Parallelamente all’operazione di salvataggio, per gli agenti di polizia è iniziata la pericolosa ricerca di «Sandokan». Oltre ai mezzi dei pompieri, è stato impiegato anche un drone per monitorare la situazione dall’alto. L’animale, in quella domenica soleggiata, si era diretto verso un’area di orti molto frequentata.

"Sandokan" abbattuto dal tetto di un’auto
I visitatori di quest’area erano stati informati della situazione particolarmente pericolosa tramite annunci con altoparlanti della polizia. La richiesta era quella di restare nelle loro casette da giardino o rifugiarsi nelle auto.

Una donna di 68 anni ha detto di aver visto gli agenti di polizia salire sul tetto di un’auto e sparare tre volte alla tigre. L’animale si trovava a pochi metri dalla recinzione dell’area destinata agli orti. Sandokan" è deceduto così.

La proprietaria non si sente colpevole: «L’impianto era sicuro»
La proprietaria aveva dichiarato in un’intervista di non avere spiegazioni su come fosse potuta avvenire la fuga. «Non ho fatto nulla di sbagliato. I miei aiutanti sono istruiti al 100 per cento. Non capisco cosa sia successo».Il suo impianto sarebbe sicuro e in passato la domatrice aveva persino organizzato spettacoli privati, anche per bambini, con le sue tigri.

Allo stesso tempo, però, dal 2024 ci sono state controversie con le autorità. Secondo l’ufficio del circondario di Nordsachsen, la detenzione delle tigri non soddisfaceva i requisiti e gli spettacoli nella zona industriale sono stati vietati. In generale, però, la detenzione di grandi felini in Sassonia è consentita.

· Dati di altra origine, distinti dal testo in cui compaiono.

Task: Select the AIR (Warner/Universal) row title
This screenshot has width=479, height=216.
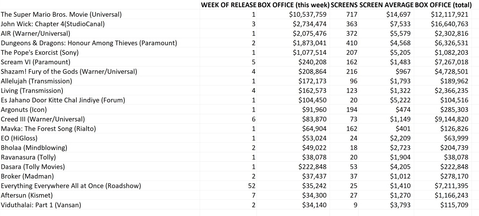Action: coord(36,33)
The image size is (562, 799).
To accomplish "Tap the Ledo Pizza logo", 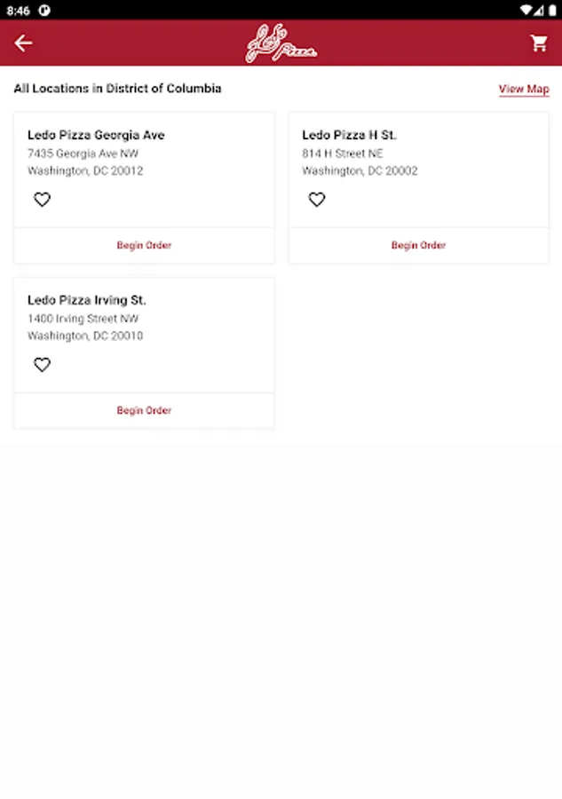I will coord(281,44).
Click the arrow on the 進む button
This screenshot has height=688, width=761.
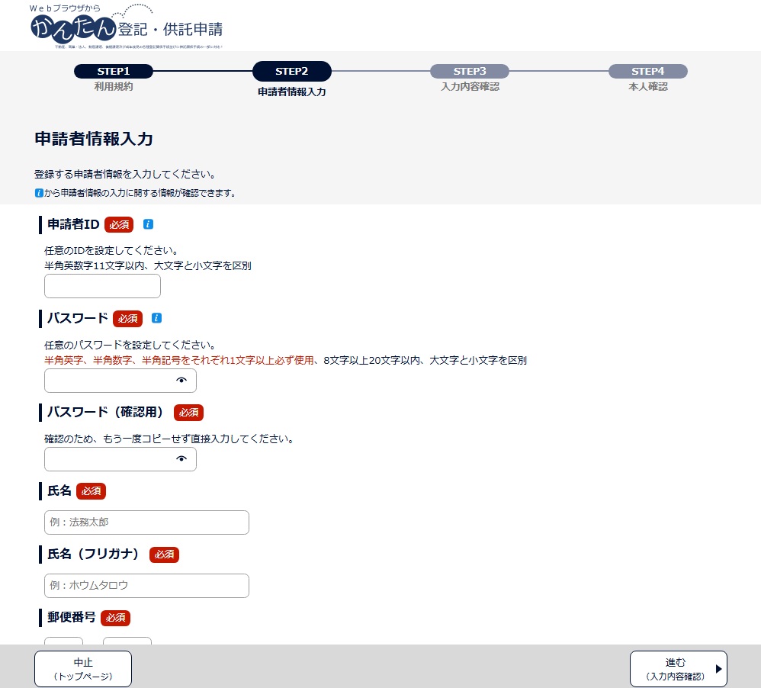(x=718, y=669)
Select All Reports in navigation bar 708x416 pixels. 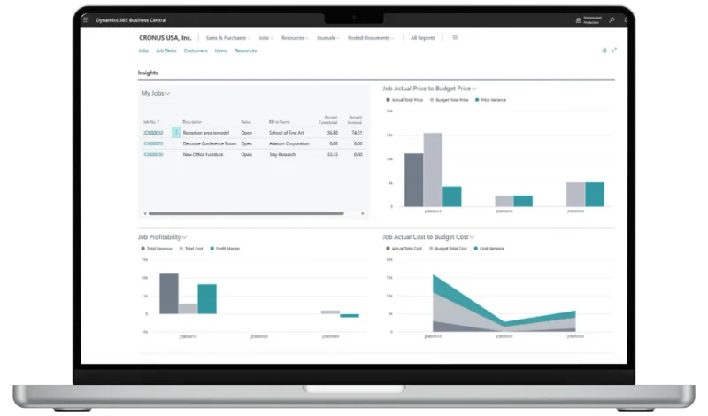(425, 38)
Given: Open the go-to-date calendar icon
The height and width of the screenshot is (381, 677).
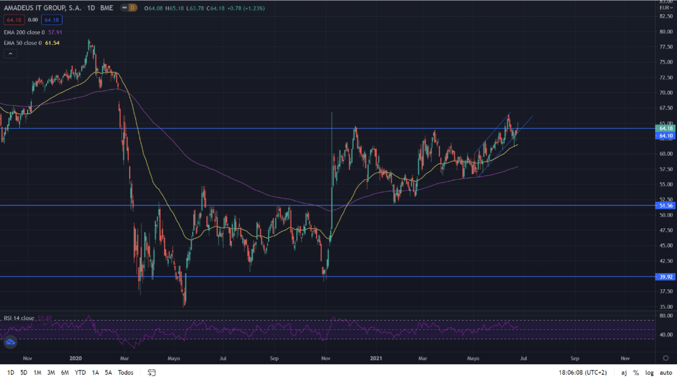Looking at the screenshot, I should 152,373.
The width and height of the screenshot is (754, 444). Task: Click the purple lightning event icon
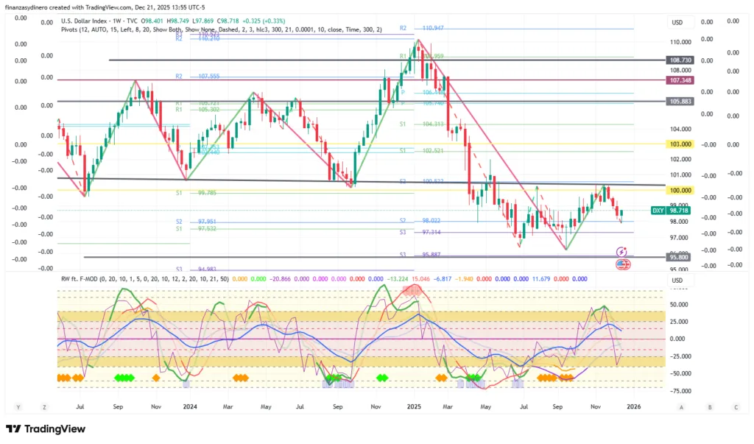point(622,252)
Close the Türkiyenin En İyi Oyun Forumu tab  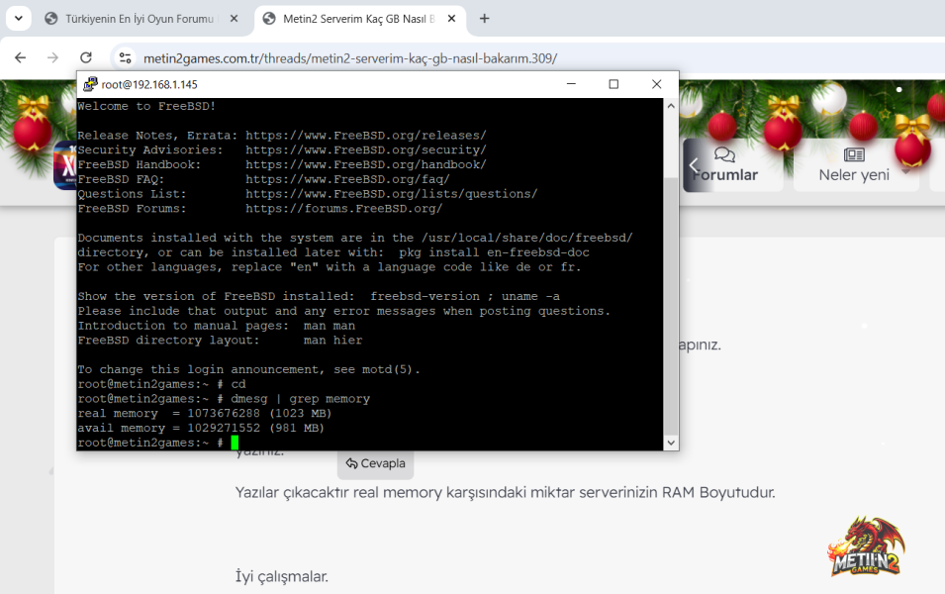click(234, 19)
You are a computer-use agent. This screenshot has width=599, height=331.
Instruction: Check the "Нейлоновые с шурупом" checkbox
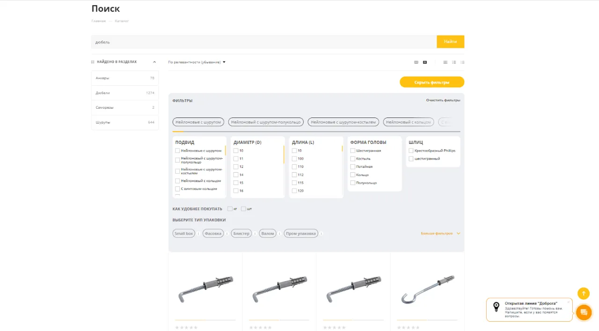pos(177,151)
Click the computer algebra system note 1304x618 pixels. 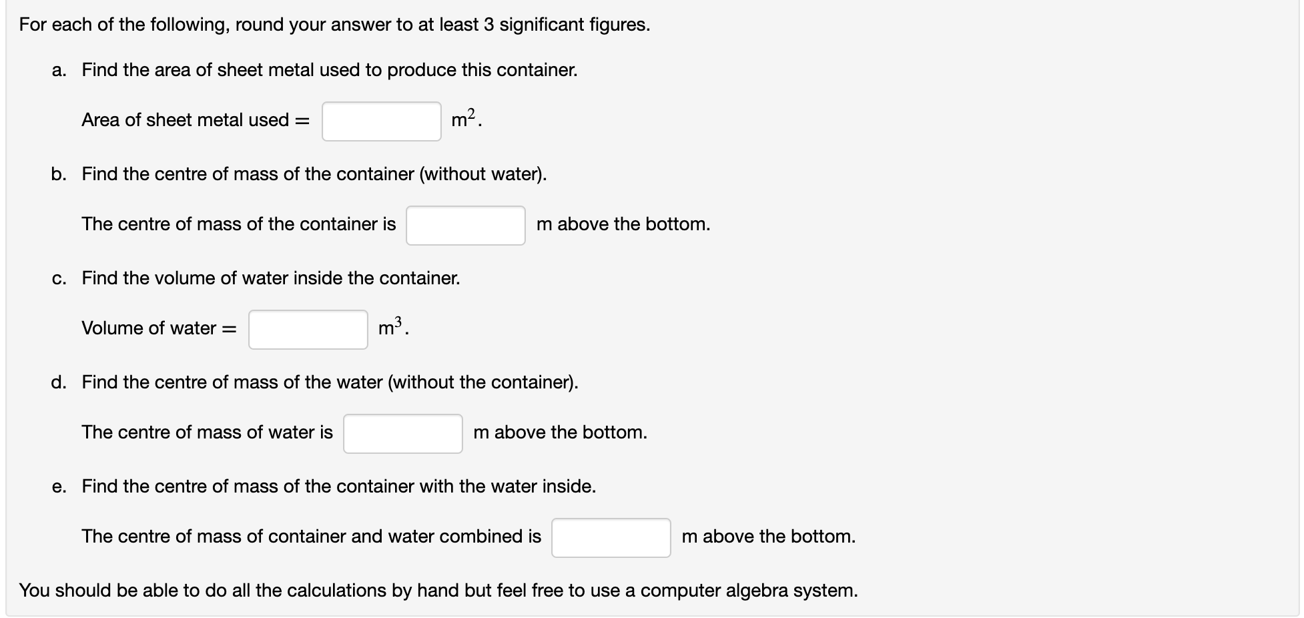pos(438,590)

La legge prevede che per una o due tigri deve essere disponibile un recinto esterno di almeno 200 metri quadrati. Per ogni altro animale adulto in più devono essere aggiunti 100 metri quadrati ciascuno.

Sei tigri trasferite in Spagna
All’inizio di luglio sei tigri sono state poi trasferite. L’area era troppo piccola per il numero di tigri, secondo l’ufficio del circondario competente. Gli animali sono stati quindi affidati all’organizzazione per la protezione degli animali Animal Advocacy and Protection (AAP) e portati in un centro di accoglienza in Spagna.

Dopo la quarantena, gli animali avranno a disposizione un recinto esterno di circa 3.000 metri quadrati con terreno naturale, vasca per il bagno e possibilità di rifugio. L’organizzazione a tutela degli animali ha parlato del più grande salvataggio di tigri che abbia mai effettuato in Germania.

«Nel giro di poche ore, la mia vita è stata sconvolta. Sei delle mie tigri sono state strappate dal loro ambiente familiare e separate da me. Animali con cui ero stata fin dalla nascita, cresciuti insieme alla loro madre Saphira, e di cui mi ero presa cura con amore, dedizione e responsabilità per molti anni», questo il commento che campeggia sulla pagina web dell'addestratrice e proprietaria dei felini.